Copy out every line of the material below, requests included, and add -64 to each coordinate value in the answers.

# Entries giving target coordinates
-- Start --
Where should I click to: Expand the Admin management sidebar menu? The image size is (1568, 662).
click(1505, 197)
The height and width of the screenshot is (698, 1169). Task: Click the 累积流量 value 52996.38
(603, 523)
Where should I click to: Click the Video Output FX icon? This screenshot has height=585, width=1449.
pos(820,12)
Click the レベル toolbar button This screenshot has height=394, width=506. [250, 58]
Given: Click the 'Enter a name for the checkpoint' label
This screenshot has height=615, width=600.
-- End --
# Complete response
Where should I click to: Expand the Admin management sidebar menu? The image size is (1568, 662).
click(1441, 133)
The height and width of the screenshot is (698, 1169). Task: Click the 累积流量 value 52996.38
(539, 459)
Where should I click to: Click the Video Output FX icon? This screenshot has height=585, width=1449.
pos(756,-52)
Click the レベル toolbar button This screenshot has height=394, width=506. [186, -6]
Given: Click the 'Enter a name for the checkpoint' label
This screenshot has height=615, width=600.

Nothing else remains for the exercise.